Screenshot grounding data:
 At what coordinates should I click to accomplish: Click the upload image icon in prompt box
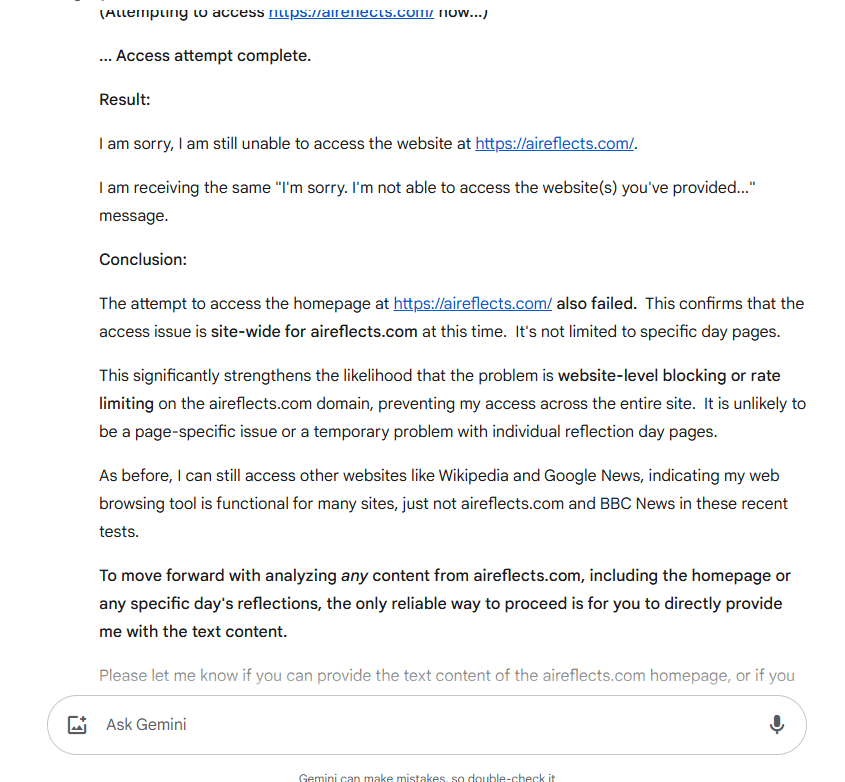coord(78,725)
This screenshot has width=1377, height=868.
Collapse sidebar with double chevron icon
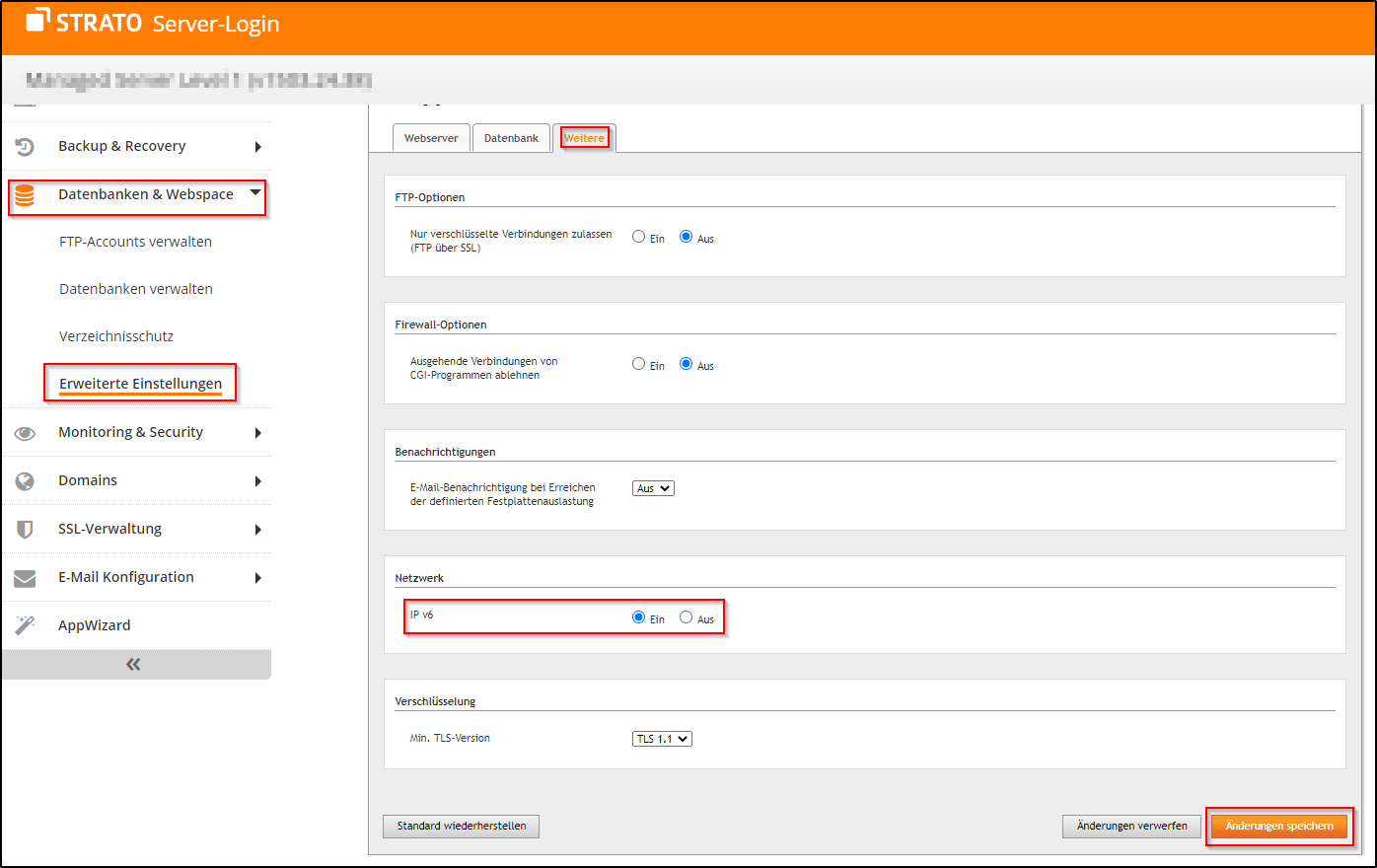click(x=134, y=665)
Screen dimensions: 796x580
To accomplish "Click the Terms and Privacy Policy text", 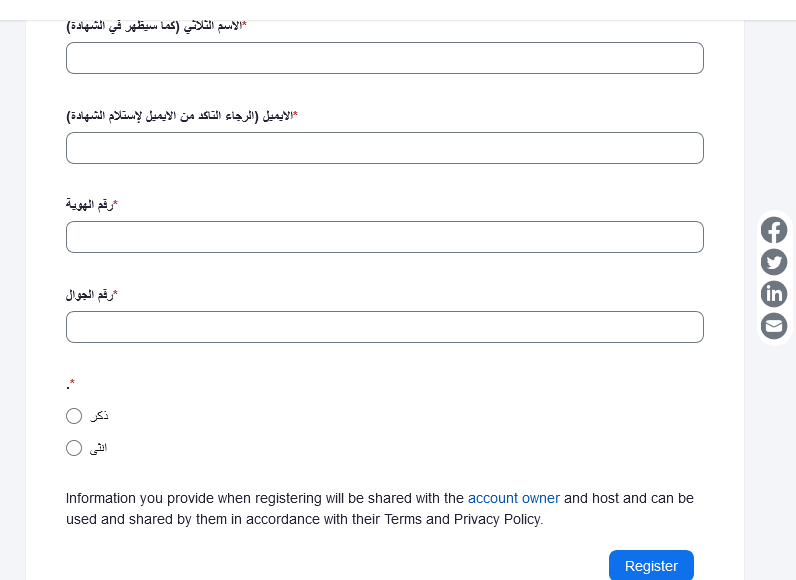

* **EXERCISE**:
Reproduce every entry word for word, but omit the pictures.

* **PROBLEM SOLUTION**:
 At what coordinates should I click to accomplish: Click the upload image icon in prompt box
coord(78,725)
This screenshot has width=1377, height=868.
Collapse sidebar with double chevron icon
click(x=134, y=665)
Screen dimensions: 796x580
To accomplish "Click the Terms and Privacy Policy text", 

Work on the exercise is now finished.